The Zombie Connection Bug: asyncio, Lambda Warm Starts, and NullPool¶
A Lambda worker that works perfectly on cold starts silently crashes on every warm invocation.
You open the ticketing app. You create a ticket. It sits there. Status: New. Forever. No error in the UI, no indication anything went wrong. The ticket just never gets processed. The Worker Lambda was crashing on every second invocation with RuntimeError: Task got Future attached to a different loop, SQS kept retrying, kept crashing, and eventually gave up.
The root cause is a collision between three things that each work correctly on their own: asyncio event loops, connection pooling, and Lambda warm starts. The fix is one line of config. Getting there takes you through one of the most confusing debugging sessions in serverless Python.
The Setup¶
The ticketing system has two Lambda functions. The API Lambda handles HTTP requests: create ticket, list tickets. The Worker Lambda processes tickets through an AI pipeline: classify, extract, route, generate response.
When a ticket is created, the API Lambda drops a message onto an SQS queue. The Worker Lambda picks that message up, runs the four AI steps, and updates the ticket status. Simple architecture. Except the Worker Lambda was crashing on every invocation after the first one.
RuntimeError: Task got Future attached to a different loop
And on SQS retries:
InterfaceError: cannot perform operation: another operation is in progress
Three Moving Parts¶
To understand the crash, you need to understand three things that interact badly.
asyncio is Python's async runtime.

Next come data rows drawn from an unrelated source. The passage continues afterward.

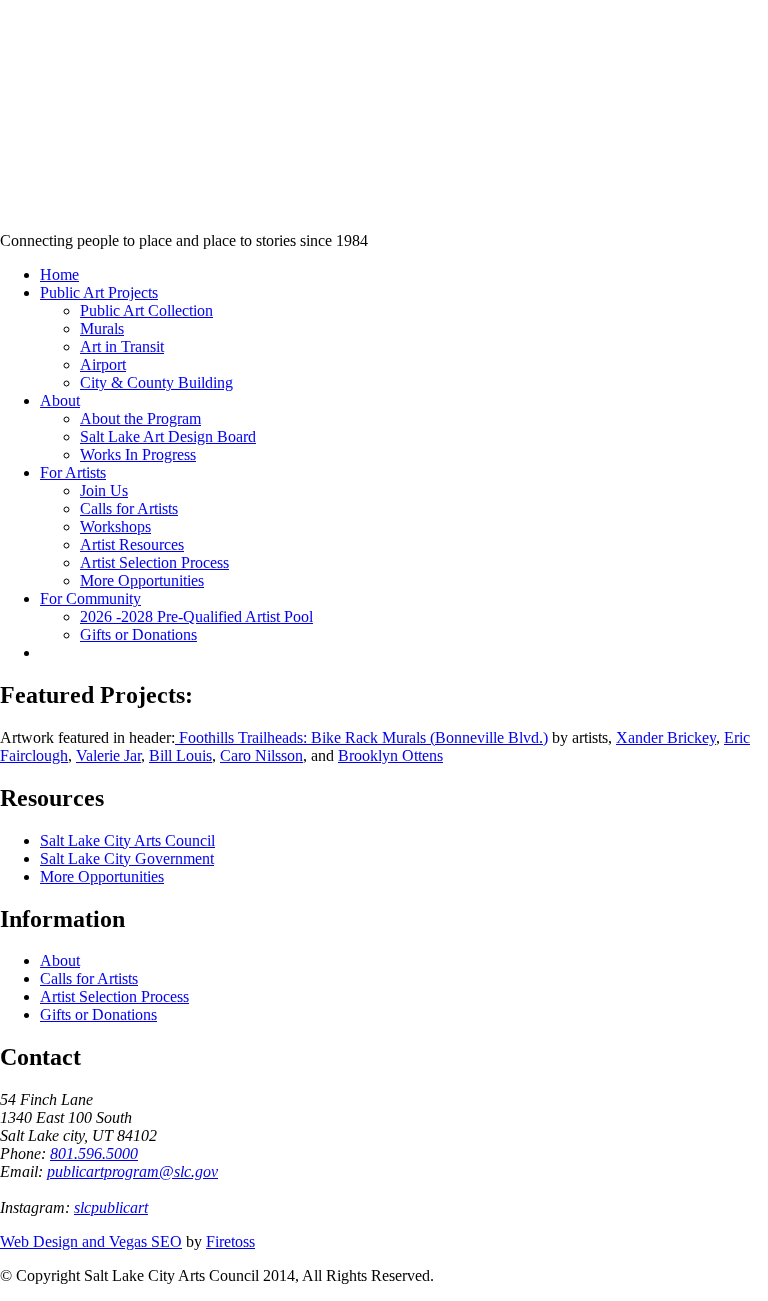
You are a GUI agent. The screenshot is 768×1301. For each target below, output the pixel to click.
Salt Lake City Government (127, 858)
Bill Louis (180, 755)
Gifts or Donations (98, 1014)
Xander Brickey (666, 737)
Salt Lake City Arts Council (127, 840)
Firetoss (230, 1241)
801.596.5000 (94, 1153)
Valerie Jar (108, 755)
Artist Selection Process (114, 996)
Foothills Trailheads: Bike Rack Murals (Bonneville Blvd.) (361, 737)
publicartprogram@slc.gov (132, 1171)
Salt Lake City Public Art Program (45, 142)
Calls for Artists (89, 978)
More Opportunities (102, 876)
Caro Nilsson (261, 755)
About (60, 960)
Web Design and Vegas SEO (91, 1241)
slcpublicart (111, 1207)
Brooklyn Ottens (390, 755)
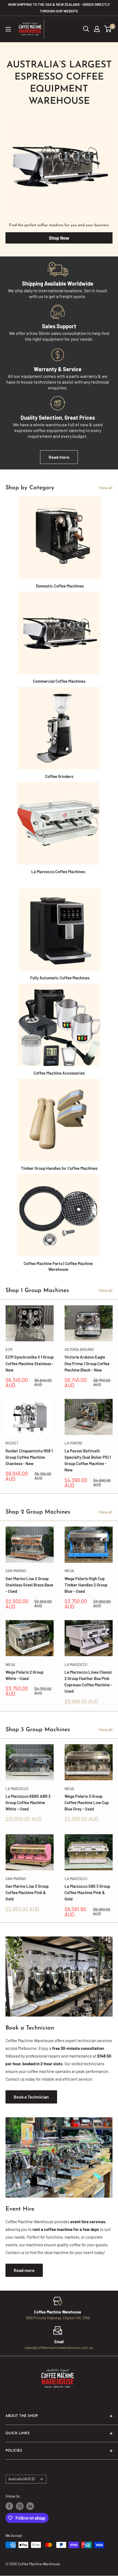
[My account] (97, 29)
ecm (8, 1349)
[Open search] (86, 29)
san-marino (15, 1571)
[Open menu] (8, 29)
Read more (59, 457)
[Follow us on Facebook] (9, 2506)
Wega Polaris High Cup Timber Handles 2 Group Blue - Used (85, 1585)
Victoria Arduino (79, 1349)
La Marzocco (75, 1664)
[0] (108, 29)
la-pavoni (73, 1443)
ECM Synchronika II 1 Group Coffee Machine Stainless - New (29, 1363)
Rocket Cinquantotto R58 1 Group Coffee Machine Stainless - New (29, 1457)
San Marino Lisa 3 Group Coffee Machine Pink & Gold (27, 1893)
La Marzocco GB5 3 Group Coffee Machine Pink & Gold (87, 1893)
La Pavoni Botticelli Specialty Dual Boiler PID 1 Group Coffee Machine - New (87, 1460)
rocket (11, 1443)
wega (69, 1571)
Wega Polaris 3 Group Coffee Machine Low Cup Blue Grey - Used (86, 1803)
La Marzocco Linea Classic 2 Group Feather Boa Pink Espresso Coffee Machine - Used (88, 1682)
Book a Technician (31, 2096)
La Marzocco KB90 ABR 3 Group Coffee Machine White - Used (27, 1803)
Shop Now (59, 238)
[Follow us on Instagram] (20, 2506)
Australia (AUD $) (21, 2479)
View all (106, 487)
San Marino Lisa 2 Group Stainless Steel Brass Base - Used (29, 1585)
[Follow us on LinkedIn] (30, 2506)
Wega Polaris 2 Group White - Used (24, 1675)
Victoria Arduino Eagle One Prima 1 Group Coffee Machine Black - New (86, 1363)
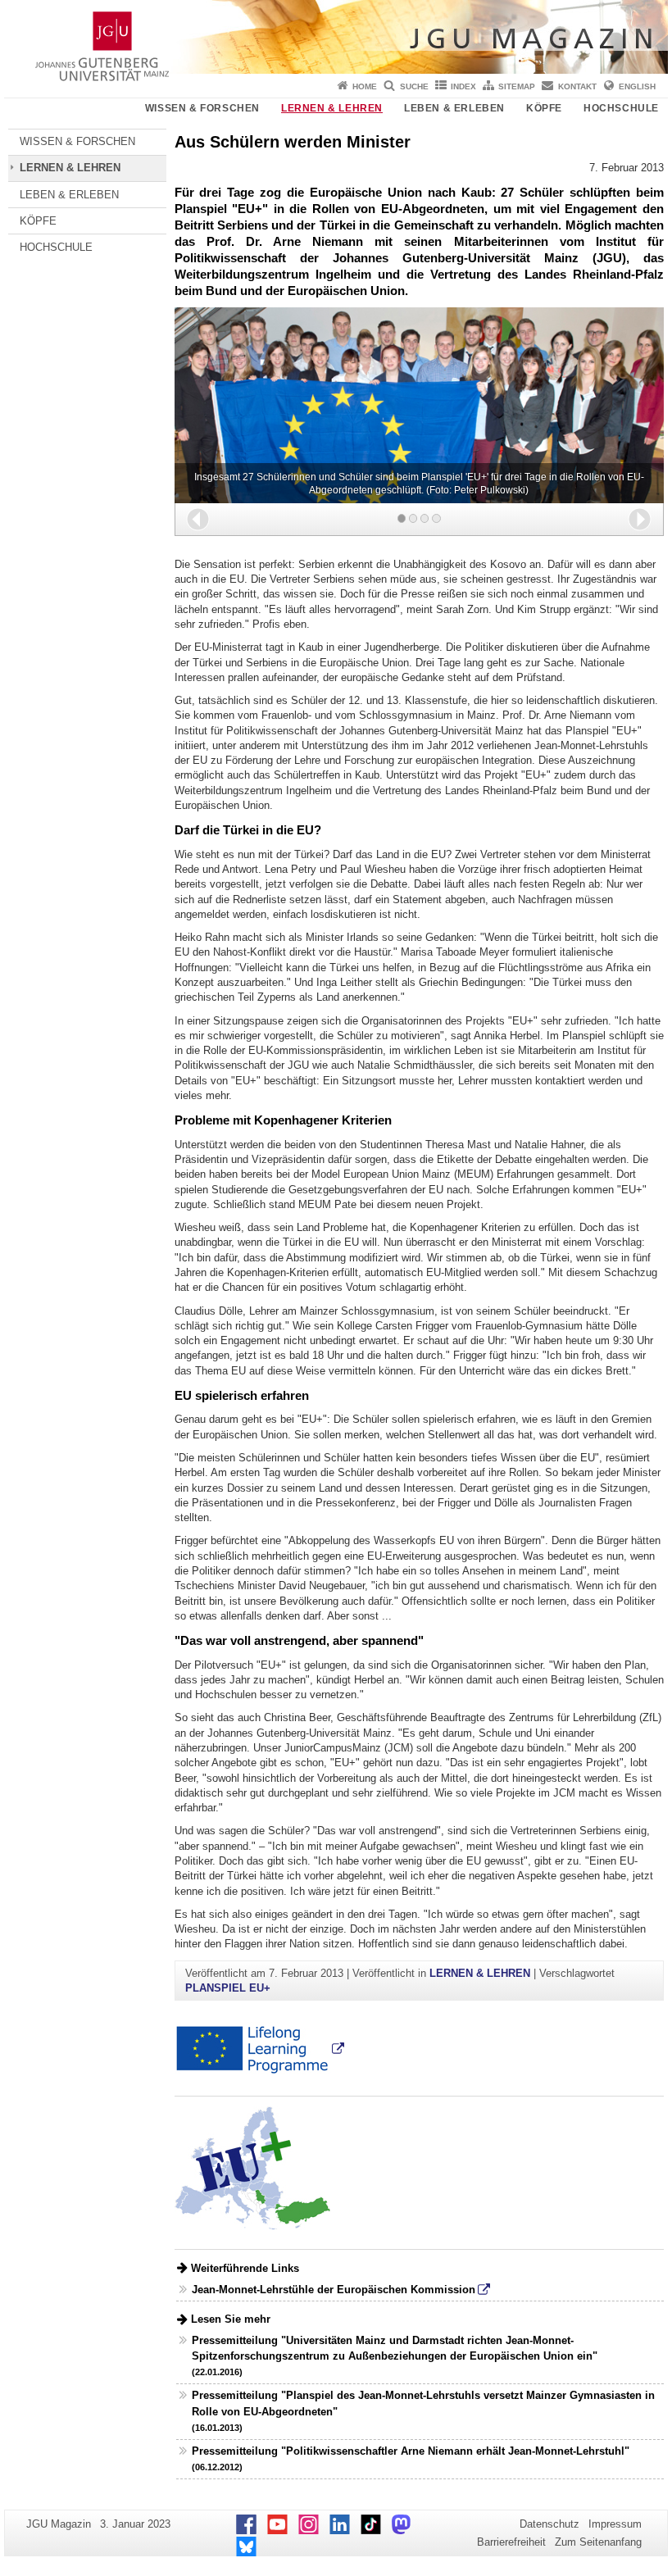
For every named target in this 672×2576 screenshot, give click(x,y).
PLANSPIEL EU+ (227, 1988)
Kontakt (577, 86)
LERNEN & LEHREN (332, 108)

It uses an event loop, a scheduler that manages all async operations. When you write await session.get(...), the event loop tracks that pending operation and wakes up the right coroutine when it completes. The event loop is not a global singleton. You create it, run things in it, and destroy it.
asyncpg is the Postgres driver that powers SQLAlchemy's async support. When asyncpg opens a connection to the database, it registers that connection with the current event loop. It tells the OS: "when bytes arrive from Postgres on this socket, wake up loop L1." The connection is physically tied to that specific loop object. Not by reference. Physically - the OS file descriptor is registered on a specific loop's internal selector.
Lambda warm starts are Lambda's way of saving time. After your function runs, Lambda freezes the process and reuses it for the next invocation. Code at module level, outside the handler function, runs once and persists. The module-level container with its DB engine and connection pool stays alive between invocations.
The Collision¶
The Worker Lambda's code looked like this:
# Module level - runs ONCE on cold start
container = TicketingContainer() # creates DB engine, connection pool
def handler(event, context):
for record in event["Records"]:
asyncio.run(_process_record(record))
Here's what happens step by step.
Cold start: The container is created. The DB connection pool is empty but ready.
Invocation 1: asyncio.run() creates event loop L1. The first DB query opens a connection C1 and registers it with L1. The query succeeds. The session closes, but the pool keeps C1 alive for reuse. asyncio.run() finishes and destroys L1.
The connection is now a zombie: it has an open TCP socket to Postgres, but the event loop it's registered with no longer exists.
Invocation 2: asyncio.run() creates event loop L2. The first DB query asks the pool for a connection. The pool cheerfully hands out C1. C1 tries to start a transaction - it needs the event loop to handle the response from Postgres. It looks for L1. L1 is gone. Crash.
The pool was doing exactly what it was designed to do: reuse connections to save on handshakes. The problem is that the pool was built for long-running servers where one event loop lives forever. Lambda's execution model breaks that assumption completely.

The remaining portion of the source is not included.